___ Excerpt to read

Despite recent tax cuts, Americans will celebrate this year's Tax Freedom Day on April 26, three days later than in 2005, according to the Tax Foundation’s annual calculation.
Surpisingly, Tax Freedom Day will fall ten days later in 2006 than it did in 2003 and 2004 when, according to Tax Foundation President Scott A. Hodge, a combination of slow income growth and tax cuts caused Tax Freedom Day to arrive comparatively early.
“The economy has been growing at a good clip since mid-2003,” observed Hodge, “and those growing incomes are pushing people into higher tax brackets. When that happens, tax collections grow faster than incomes.”
However, 2006’s Tax Freedom Day is still considerably earlier than it was in 2000, when the economic boom, the tech bubble and higher tax rates pushed tax burdens to a record high, and Tax Freedom Day was postponed until May 3.
Tax Freedom Day is calculated by dividing the official government tally of all taxes - federal, state and local - collected in each year by the official government tally of all income earned in each year. This year the Tax Foundation calculates that taxes will amount to 31.6 percent of total US income. The annual report then compares the number of days Americans work to pay taxes to the number of days they work to support themselves.
According to the Tax Foundation, In 2006, Americans will work 77 days to afford their federal taxes and 39 more days to afford state and local taxes. That makes taxation a bigger financial burden than housing and household operation (62 days), health and medical care (52 days), food (30 days), transportation (30 days), recreation (22 days), or clothing and accessories (14 days).

______
___ Provided information

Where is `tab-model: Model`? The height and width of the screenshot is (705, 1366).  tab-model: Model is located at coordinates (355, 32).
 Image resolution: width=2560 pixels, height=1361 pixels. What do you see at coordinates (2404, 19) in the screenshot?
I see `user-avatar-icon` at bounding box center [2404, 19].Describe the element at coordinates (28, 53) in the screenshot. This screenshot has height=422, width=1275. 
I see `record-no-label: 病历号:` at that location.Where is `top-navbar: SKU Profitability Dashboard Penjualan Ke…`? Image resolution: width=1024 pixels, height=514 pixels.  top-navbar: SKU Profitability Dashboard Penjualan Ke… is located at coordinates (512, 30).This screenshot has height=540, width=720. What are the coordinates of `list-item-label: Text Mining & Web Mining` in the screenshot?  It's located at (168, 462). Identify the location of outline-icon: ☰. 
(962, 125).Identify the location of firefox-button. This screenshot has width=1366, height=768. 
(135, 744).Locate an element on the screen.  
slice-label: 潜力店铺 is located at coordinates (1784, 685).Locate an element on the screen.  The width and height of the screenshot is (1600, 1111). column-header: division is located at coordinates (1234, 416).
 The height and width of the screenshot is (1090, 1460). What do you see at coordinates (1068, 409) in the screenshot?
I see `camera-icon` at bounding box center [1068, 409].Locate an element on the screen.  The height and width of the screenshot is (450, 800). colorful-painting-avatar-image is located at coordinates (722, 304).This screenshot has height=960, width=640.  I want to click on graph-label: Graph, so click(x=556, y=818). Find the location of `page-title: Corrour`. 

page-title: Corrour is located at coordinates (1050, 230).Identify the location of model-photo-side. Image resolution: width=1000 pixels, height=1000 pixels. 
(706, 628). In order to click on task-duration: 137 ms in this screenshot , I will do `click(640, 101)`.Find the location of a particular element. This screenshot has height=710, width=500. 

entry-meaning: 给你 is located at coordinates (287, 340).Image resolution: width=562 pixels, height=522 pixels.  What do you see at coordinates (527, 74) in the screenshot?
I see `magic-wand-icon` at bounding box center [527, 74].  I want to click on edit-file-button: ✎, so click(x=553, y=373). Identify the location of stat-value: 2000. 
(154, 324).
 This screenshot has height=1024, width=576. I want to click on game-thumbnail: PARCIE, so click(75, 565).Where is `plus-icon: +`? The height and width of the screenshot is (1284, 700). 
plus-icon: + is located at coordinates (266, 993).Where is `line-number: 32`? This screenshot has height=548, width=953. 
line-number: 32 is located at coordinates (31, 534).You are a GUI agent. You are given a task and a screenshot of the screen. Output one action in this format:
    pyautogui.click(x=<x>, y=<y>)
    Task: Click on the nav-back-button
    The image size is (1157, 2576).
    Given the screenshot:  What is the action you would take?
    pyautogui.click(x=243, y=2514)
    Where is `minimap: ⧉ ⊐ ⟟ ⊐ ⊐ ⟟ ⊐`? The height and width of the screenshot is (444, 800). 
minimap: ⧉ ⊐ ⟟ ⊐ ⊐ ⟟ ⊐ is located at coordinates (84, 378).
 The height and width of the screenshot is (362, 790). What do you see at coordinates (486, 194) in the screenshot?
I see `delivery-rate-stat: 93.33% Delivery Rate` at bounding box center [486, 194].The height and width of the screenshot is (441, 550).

______

_Work request A_
Decide whether each statement agrees with the Tax Freedom Day article, answering yes or no and quoting the words from the article that settle it: (i) Tax Freedom Day in 2006 falls on April 26. (ii) In 2000, Tax Freedom Day came on May 3. (iii) In 2006, Americans will work more days to pay state and local taxes than to pay federal taxes.
_Work request B_
Please carry on the Tax Freedom Day article from the point where it stops.

_Task output A_
(i) Yes: "Americans will celebrate this year's Tax Freedom Day on April 26"
(ii) Yes: "Tax Freedom Day was postponed until May 3"
(iii) No: "Americans will work 77 days to afford their federal taxes and 39 more days to afford state and local taxes"

_Task output B_
“Despite the tax cuts passed by the federal government recently, Americans will still spend more on taxes than they spend on food, clothing and housing combined,” noted Hodge.
By state, six out of the ten states with the heaviest tax burdens and the latest Tax Freedom Days are in the northeast: Connecticut (May 12), New York (May 9), New Jersey (May 6), Massachusetts (May 2), Maine (May 1) and Rhode Island (May 1). The other four are Washington (May 4), Minnesota (May 3), California (April 30) and Illinois (April 30). Most of these states have large metropolitian areas where more high paid jobs are situated, meaning many of the citizens earn enough to pay income tax at the highest rates.
The ten states with the lightest total tax burdens celebrate Tax Freedom Day the earliest. Alabama’s April 11 is the earliest of all. The next nine are Alaska (April 12), Mississippi (April 13), Oklahoma (April 14), Tennessee (April 14), New Mexico (April 15), South Dakota (April 16), Montana (April 16), Idaho (April 16) and West Virginia (April 17).